The composition may be in any suitable form such as powder, suspension or solution. Flavor or fragrance formulation
The composition consisting essentially a synthetically made glycosylated form of an aroma aglycon compound as described herein is used to make a suitable flavor or fragrance formulation.
In fact the flavor or fragrance formulation may be identical to the composition consisting of the glycosides.
However, they may advantageously be added other ingredients to the flavor or fragrance formulation. In particular it may be preferred to incorporate other suitable aroma aglycon compounds into the formulation. These may be an aroma aglycon compound, wherein the aglycon (e.g. vanillin) is the aglycon of the corresponding glycosylated form of an aroma aglycon (e.g. vanillin glucoside). However it may also be different aroma aglycon compounds. This will depend on the desired flavor or fragrance profile of the product. Alternatively, the product may comprise aroma compounds originating from an extract of a natural plant.
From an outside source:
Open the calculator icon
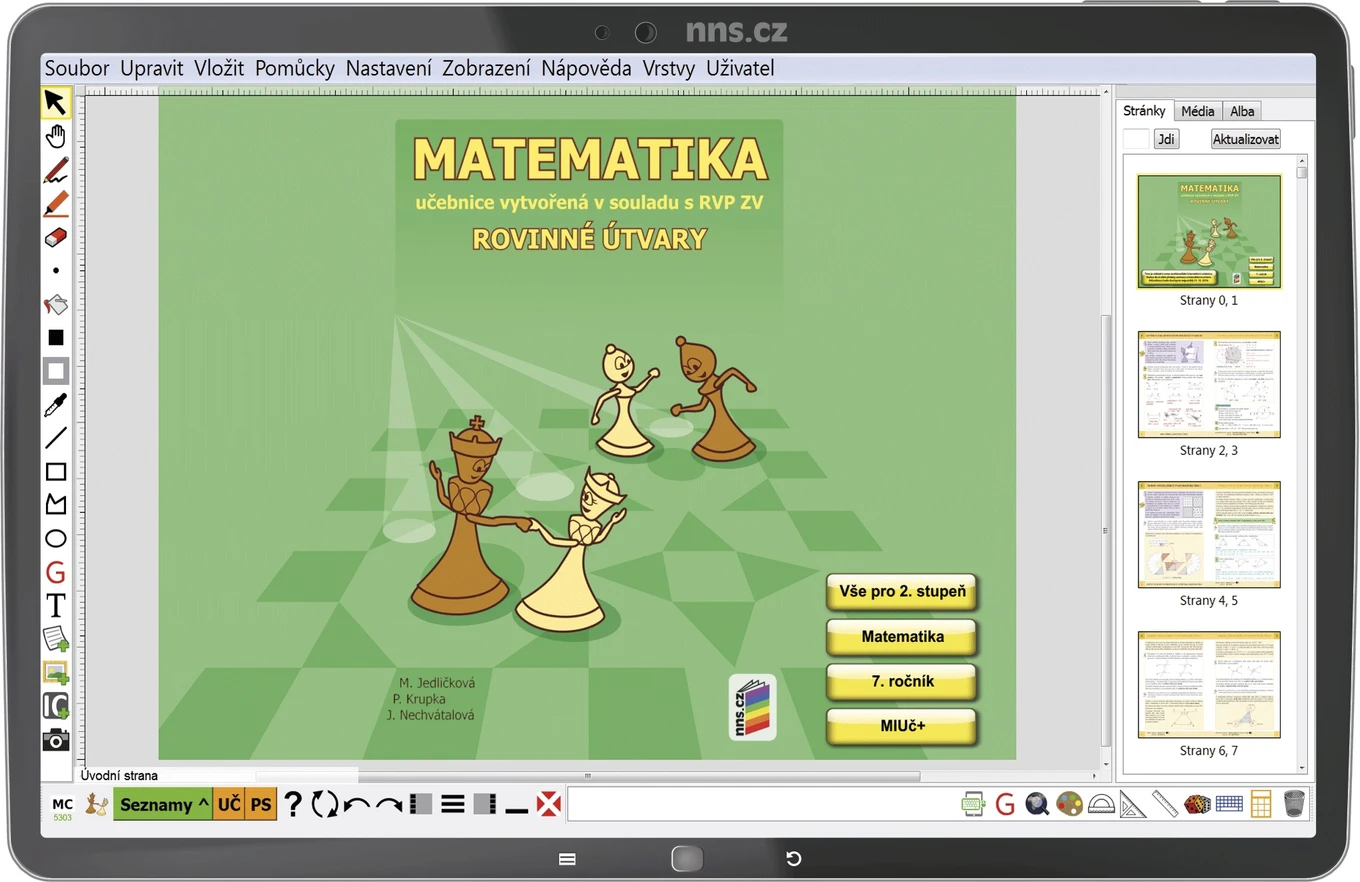The width and height of the screenshot is (1360, 882). [x=1261, y=804]
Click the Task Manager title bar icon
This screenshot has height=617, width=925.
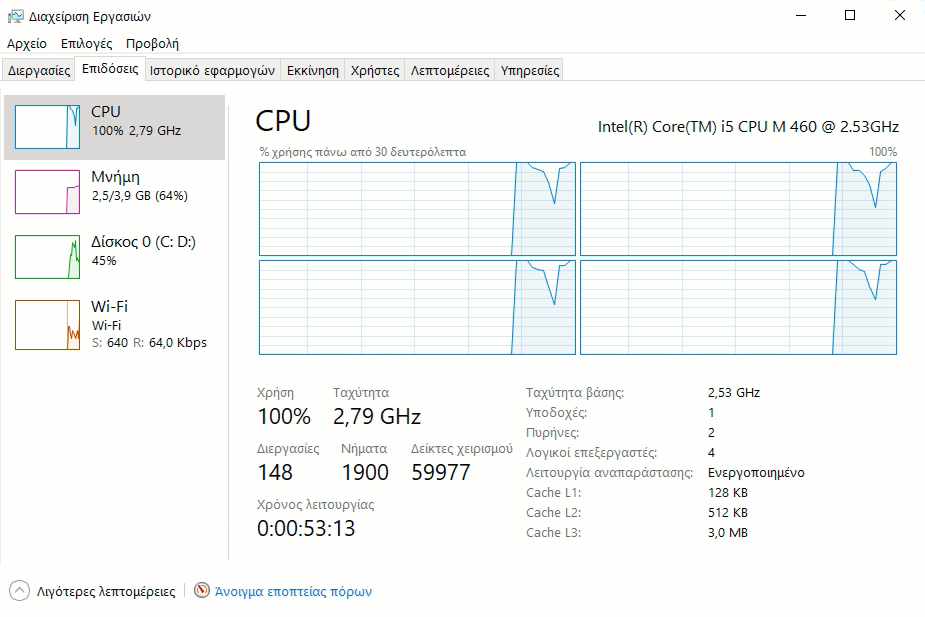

The flavor or fragrance formulation may also comprise suitable industrial acceptable carriers.
The formulation may be in any suitable form such as powder, suspension or solution.
Aroma aglvcon compound
It is routine work for the skilled person to determine if a relevant aglycon compound is an aroma compound suitable for making a flavor composition as described herein.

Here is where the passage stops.